*WHAT YOU WILL DO*:
The required output is every record, reproduced exactly.

*** Opening of INPUT FOR THIS TASK ***

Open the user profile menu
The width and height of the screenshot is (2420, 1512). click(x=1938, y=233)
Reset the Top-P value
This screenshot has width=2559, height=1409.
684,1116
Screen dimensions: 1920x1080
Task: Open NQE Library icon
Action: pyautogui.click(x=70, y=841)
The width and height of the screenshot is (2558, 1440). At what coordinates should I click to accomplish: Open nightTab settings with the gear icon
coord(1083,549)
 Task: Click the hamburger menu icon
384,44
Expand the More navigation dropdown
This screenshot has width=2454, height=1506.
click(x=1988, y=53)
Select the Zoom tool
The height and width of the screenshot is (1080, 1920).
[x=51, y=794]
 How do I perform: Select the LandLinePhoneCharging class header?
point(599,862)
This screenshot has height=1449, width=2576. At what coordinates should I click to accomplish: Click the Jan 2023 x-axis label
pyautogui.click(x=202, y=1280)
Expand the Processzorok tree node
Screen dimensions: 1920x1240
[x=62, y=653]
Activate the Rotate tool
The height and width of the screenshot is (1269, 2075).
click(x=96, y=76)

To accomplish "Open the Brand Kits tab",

*** Close of INPUT FOR THIS TASK ***

*SOLUTION*:
Open the user profile menu
The width and height of the screenshot is (2420, 1512). click(x=1938, y=233)
Reset the Top-P value
This screenshot has width=2559, height=1409.
684,1116
Screen dimensions: 1920x1080
Task: Open NQE Library icon
Action: pyautogui.click(x=70, y=841)
The width and height of the screenshot is (2558, 1440). At what coordinates should I click to accomplish: Open nightTab settings with the gear icon
coord(1083,549)
 Task: Click the hamburger menu icon
384,44
Expand the More navigation dropdown
This screenshot has width=2454, height=1506.
click(x=1988, y=53)
Select the Zoom tool
The height and width of the screenshot is (1080, 1920).
[x=51, y=794]
 How do I perform: Select the LandLinePhoneCharging class header?
point(599,862)
This screenshot has height=1449, width=2576. At what coordinates should I click to accomplish: Click the Jan 2023 x-axis label
pyautogui.click(x=202, y=1280)
Expand the Processzorok tree node
Screen dimensions: 1920x1240
[x=62, y=653]
Activate the Rotate tool
The height and width of the screenshot is (1269, 2075).
click(x=96, y=76)

To accomplish "Open the Brand Kits tab",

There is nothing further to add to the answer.